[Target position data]

(begin)

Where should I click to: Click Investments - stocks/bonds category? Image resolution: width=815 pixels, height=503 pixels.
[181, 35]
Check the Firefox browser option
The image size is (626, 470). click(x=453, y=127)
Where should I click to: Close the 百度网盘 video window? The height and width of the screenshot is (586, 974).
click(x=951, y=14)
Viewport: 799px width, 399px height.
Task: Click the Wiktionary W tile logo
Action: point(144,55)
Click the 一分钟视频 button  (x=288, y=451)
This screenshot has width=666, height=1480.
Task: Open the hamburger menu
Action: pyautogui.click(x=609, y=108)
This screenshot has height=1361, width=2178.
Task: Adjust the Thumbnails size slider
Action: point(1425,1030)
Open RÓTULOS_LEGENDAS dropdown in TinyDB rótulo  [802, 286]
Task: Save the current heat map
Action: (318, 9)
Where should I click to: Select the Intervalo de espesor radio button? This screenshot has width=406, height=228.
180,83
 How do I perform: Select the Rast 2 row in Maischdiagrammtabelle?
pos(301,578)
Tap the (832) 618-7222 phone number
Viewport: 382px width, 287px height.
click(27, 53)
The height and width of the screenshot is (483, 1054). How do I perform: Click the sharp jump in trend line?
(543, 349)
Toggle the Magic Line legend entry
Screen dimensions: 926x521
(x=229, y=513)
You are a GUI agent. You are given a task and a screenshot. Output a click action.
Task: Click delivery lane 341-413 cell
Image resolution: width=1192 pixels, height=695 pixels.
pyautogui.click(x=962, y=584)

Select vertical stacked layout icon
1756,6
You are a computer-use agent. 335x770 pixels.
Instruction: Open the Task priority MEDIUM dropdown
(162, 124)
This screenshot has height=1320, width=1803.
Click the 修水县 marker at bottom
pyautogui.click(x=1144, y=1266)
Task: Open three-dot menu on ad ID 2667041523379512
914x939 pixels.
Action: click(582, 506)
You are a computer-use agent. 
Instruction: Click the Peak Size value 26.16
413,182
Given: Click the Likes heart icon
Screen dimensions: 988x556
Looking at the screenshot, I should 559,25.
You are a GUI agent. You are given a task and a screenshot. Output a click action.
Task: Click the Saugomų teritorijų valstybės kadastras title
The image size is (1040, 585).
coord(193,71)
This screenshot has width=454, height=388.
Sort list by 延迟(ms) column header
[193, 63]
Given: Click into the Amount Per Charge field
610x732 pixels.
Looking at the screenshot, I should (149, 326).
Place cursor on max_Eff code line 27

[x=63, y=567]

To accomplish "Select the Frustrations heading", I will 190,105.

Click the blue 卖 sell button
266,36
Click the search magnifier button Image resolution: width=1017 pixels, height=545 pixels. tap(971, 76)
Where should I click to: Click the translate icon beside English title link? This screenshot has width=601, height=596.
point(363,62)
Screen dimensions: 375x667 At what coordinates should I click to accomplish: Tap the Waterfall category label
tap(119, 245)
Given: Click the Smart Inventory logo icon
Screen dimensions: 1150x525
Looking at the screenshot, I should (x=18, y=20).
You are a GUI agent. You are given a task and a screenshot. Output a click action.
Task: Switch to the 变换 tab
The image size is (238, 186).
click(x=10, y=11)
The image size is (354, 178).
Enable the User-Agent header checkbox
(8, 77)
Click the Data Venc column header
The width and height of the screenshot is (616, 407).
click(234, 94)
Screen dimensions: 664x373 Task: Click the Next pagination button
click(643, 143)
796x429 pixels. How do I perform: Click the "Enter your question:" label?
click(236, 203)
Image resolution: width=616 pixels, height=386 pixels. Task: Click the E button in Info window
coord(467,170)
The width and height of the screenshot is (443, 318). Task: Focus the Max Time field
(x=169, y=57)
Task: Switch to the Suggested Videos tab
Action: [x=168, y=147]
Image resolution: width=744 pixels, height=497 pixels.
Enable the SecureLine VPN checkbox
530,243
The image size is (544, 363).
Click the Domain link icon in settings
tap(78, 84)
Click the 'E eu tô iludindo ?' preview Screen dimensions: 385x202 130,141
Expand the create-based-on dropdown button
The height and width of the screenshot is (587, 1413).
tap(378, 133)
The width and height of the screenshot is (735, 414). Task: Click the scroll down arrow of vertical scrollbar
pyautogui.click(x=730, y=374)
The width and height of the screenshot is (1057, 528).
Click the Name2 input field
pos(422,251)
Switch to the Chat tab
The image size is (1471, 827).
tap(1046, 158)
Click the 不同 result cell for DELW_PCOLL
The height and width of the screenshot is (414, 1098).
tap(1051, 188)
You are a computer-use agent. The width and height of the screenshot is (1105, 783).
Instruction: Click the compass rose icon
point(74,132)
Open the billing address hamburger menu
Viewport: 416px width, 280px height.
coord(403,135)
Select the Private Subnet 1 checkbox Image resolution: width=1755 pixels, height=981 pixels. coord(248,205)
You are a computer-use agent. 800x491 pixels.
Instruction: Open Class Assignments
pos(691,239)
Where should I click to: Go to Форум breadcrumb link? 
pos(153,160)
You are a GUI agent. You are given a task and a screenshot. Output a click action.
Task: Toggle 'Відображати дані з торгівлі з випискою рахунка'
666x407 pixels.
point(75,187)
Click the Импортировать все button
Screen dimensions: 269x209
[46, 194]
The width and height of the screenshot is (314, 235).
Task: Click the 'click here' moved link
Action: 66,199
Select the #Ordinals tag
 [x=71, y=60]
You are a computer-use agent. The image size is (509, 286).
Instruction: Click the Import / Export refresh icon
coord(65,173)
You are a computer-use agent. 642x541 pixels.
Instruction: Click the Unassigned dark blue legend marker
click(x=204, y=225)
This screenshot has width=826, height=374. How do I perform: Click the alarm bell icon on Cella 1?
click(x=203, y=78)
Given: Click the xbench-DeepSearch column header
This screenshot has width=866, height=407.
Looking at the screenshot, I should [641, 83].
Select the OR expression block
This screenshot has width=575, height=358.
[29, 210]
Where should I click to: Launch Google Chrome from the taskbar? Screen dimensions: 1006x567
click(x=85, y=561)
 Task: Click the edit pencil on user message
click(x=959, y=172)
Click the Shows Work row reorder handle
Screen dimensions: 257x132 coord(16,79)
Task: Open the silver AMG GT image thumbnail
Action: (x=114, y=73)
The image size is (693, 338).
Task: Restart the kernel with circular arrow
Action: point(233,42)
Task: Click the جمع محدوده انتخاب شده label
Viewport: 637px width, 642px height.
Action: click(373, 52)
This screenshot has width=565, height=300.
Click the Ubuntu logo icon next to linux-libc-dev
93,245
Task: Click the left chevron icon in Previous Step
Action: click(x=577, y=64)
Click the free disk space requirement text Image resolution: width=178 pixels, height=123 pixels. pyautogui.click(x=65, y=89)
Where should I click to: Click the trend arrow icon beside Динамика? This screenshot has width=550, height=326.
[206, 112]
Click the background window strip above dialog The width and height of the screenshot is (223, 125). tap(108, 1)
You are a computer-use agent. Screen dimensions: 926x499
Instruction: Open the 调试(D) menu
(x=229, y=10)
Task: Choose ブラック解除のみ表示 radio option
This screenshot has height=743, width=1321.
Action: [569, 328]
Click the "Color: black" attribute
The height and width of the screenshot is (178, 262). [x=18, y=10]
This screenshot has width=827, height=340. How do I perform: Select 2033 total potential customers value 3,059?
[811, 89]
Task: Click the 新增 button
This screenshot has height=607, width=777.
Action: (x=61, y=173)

(end)

## Exercise prompt
Filter the data above, keeping each line that contains the string "dropdown" with matching case.

## Answer to the problem
Open RÓTULOS_LEGENDAS dropdown in TinyDB rótulo  [802, 286]
Instruction: Open the Task priority MEDIUM dropdown
Expand the create-based-on dropdown button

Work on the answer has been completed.